For side two of Sonny’s Crib, Clark reserved two long self-penned tunes. The first is the title song, a classic piece of unadulterated hard bop where the “head” theme draws on “amen” cadences from African-American church music. It then eases into a midtempo swing groove which allows the soloists to stretch out. First in line is Coltrane, who delivers a typically robust but fluid “sheets of sound”-style solo.


Closing the LP is “News For Lulu,” another uptempo piece with Latin inflections that is distinguished by adroit ensemble work and stellar solos. Fittingly, Clark leads the first solo on this final track, which reveals his lean melodic style and right-hand melodies that are almost horn-like in their phrasing.

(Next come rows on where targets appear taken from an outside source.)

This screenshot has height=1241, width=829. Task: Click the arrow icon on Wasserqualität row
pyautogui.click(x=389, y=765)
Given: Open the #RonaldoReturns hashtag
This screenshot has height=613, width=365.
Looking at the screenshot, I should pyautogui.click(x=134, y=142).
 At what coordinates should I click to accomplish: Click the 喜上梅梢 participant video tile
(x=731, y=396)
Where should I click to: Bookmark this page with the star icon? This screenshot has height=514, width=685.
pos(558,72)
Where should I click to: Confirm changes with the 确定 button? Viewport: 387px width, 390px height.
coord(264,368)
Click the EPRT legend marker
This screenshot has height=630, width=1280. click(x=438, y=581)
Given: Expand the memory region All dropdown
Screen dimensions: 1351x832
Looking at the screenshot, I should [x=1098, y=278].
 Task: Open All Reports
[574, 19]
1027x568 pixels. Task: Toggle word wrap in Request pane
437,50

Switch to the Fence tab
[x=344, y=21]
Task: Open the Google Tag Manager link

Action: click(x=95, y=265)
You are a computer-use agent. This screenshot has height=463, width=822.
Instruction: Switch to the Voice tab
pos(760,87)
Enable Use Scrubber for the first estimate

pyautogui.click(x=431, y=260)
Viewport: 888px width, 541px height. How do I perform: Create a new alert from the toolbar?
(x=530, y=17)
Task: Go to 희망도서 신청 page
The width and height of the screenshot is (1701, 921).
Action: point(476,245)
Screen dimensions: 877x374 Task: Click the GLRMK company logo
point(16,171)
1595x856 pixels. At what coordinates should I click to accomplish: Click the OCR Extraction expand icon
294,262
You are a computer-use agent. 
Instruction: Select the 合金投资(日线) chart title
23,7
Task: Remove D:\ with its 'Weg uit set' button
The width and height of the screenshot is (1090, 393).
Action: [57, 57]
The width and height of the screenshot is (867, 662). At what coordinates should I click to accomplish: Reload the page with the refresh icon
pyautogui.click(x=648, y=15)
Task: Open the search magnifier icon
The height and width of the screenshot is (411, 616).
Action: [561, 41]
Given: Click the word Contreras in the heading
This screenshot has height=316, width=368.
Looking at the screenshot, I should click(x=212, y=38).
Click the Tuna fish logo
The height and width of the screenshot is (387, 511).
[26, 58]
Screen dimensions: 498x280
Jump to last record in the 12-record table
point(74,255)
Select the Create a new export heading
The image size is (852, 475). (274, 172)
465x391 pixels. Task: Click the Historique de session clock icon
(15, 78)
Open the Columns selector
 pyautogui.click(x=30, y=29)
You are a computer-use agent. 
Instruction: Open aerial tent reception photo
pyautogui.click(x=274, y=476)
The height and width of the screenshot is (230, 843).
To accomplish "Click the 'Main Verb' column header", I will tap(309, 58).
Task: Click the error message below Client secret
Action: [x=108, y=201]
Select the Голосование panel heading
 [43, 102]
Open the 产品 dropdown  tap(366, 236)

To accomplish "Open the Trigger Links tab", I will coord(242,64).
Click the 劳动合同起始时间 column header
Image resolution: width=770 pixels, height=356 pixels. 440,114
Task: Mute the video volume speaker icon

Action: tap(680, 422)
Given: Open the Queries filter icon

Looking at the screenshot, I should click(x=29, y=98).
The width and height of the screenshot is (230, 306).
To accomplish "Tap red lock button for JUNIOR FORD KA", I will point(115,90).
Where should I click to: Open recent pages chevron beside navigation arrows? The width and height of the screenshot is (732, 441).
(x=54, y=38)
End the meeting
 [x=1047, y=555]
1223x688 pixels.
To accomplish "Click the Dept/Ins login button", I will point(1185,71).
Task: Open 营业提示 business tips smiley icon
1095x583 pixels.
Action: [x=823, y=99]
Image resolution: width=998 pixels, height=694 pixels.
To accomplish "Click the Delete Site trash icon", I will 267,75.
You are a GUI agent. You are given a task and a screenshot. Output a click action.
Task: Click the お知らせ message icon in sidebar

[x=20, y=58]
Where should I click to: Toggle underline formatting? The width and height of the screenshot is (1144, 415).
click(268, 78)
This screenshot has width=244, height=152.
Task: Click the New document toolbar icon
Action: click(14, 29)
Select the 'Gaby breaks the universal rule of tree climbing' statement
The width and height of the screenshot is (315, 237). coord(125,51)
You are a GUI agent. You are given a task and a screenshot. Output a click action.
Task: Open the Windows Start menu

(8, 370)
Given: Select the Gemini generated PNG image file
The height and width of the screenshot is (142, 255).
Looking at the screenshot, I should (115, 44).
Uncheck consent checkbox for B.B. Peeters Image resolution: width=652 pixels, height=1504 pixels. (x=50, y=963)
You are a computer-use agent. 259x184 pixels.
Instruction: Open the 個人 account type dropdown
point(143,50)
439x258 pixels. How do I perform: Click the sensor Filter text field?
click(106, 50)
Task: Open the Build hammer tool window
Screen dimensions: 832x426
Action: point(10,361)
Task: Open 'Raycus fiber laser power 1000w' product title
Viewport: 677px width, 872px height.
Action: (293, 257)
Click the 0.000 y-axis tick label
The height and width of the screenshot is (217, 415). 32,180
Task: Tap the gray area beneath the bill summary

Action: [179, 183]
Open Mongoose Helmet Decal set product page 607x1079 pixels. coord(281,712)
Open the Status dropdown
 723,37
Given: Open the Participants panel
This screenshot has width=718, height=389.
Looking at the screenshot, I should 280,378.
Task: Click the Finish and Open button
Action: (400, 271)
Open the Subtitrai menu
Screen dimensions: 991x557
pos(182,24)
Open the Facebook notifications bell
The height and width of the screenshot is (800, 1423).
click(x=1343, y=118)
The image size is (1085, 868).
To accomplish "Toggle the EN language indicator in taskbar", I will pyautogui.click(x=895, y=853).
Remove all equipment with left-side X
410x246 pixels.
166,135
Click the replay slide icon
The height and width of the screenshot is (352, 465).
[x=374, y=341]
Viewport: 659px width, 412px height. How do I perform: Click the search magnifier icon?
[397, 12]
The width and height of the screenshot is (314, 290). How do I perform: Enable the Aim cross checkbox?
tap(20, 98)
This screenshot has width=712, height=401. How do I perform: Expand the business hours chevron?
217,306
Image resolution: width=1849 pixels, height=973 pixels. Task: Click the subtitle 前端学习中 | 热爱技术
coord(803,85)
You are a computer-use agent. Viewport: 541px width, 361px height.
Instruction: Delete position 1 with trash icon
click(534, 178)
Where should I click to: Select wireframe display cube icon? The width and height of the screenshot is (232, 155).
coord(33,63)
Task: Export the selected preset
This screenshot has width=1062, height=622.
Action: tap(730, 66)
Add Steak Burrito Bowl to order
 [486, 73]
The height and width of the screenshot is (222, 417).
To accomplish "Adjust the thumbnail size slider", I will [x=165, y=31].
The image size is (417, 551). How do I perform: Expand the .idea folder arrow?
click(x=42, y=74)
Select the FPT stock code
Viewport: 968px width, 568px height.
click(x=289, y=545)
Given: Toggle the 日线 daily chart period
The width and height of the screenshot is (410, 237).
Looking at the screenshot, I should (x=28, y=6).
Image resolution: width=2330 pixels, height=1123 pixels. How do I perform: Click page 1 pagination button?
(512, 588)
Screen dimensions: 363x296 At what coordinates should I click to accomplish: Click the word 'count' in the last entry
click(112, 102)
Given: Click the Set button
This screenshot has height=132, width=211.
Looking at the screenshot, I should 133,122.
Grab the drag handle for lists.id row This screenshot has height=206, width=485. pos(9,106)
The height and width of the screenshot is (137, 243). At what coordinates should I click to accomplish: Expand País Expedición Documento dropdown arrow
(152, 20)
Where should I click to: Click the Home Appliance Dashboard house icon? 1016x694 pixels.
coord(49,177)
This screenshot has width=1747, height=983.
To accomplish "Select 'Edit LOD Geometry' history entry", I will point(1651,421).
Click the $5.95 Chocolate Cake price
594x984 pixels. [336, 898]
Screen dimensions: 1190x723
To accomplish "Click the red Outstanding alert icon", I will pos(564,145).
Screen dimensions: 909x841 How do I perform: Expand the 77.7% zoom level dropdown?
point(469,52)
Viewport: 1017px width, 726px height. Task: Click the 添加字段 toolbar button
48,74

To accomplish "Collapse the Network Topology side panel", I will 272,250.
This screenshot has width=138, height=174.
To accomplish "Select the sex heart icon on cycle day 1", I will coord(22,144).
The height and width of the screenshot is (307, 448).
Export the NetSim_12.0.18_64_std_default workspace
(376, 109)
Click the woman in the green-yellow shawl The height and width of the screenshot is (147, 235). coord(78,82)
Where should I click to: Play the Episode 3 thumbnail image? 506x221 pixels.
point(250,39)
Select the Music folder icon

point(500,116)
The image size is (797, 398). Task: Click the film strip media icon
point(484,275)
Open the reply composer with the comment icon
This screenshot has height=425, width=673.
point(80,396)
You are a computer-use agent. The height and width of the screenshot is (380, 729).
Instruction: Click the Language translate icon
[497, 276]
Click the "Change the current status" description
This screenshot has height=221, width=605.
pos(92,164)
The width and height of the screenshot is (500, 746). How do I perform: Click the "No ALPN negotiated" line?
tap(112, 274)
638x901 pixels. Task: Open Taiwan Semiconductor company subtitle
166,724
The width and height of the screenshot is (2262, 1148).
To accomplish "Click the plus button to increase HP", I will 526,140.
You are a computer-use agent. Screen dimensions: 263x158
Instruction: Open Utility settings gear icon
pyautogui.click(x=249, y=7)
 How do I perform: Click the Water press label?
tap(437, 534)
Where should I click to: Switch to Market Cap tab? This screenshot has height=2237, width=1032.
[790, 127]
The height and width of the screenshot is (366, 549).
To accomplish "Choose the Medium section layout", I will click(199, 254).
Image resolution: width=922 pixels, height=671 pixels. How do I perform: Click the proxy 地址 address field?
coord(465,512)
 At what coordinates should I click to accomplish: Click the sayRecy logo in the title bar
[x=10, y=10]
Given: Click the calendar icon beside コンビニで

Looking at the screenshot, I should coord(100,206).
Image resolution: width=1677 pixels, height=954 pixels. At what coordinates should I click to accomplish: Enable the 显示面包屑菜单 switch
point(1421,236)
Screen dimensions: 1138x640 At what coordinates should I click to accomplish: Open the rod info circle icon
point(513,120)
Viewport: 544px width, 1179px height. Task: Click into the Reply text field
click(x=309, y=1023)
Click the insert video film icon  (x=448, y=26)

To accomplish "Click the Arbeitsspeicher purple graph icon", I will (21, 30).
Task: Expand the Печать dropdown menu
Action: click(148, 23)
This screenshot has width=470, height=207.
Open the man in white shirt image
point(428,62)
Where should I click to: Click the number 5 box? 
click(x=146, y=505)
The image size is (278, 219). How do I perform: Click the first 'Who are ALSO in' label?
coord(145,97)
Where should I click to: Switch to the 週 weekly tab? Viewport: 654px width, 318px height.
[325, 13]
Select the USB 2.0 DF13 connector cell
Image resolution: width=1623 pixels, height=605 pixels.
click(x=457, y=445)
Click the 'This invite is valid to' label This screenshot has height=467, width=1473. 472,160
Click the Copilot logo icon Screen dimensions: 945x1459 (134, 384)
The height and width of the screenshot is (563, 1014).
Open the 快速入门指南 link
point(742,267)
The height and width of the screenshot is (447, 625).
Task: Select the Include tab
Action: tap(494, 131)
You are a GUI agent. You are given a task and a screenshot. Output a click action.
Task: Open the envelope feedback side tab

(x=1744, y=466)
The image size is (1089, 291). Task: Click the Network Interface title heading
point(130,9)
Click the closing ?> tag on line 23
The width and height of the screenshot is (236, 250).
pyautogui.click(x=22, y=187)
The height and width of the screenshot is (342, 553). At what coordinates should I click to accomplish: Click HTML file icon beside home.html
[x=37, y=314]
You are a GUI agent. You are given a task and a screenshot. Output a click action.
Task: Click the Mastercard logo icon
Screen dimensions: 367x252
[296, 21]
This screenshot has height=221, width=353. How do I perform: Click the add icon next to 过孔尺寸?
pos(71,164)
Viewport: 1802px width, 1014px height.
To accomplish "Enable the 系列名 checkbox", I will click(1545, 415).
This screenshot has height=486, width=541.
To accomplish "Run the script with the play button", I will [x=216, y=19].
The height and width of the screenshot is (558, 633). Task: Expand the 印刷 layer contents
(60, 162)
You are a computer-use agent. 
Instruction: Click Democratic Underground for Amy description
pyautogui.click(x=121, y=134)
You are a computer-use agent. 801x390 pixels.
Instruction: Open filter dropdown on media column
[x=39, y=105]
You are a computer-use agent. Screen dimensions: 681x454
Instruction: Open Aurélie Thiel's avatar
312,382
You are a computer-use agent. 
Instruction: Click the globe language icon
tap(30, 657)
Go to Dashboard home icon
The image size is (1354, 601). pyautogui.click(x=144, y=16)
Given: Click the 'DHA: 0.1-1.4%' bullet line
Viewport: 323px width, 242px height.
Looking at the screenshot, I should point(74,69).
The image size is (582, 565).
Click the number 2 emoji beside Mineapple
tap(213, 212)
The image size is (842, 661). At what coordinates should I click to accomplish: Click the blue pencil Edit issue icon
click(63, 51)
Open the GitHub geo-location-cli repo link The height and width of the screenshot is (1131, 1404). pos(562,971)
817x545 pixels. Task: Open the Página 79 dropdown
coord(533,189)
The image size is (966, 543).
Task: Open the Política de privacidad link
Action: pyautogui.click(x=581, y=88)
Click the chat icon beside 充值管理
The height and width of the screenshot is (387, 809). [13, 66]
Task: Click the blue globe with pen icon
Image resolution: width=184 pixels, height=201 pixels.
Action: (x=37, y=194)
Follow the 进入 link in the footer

After Sonny’s Crib, Sonny Clark recorded six more sessions as a leader for Blue Note, including, a year later, what many critics perceive as his definitive album: Cool Struttin’. Always in demand, Clark also played as a sideman on a slew of sessions for the label, including albums by Lee Morgan, Jackie McLean, Stanley Turrentine, Grant Green, and Dexter Gordon.


Though diminutive in terms of his height (he stood only five foot, five inches), Sonny Clark was undoubtedly a man of substantial stature in the jazz world. He might have achieved even greater things had he lived longer, but as it is, Sonny’s Crib is a classic album that ensures that both his music and talent can be appreciated by future generations.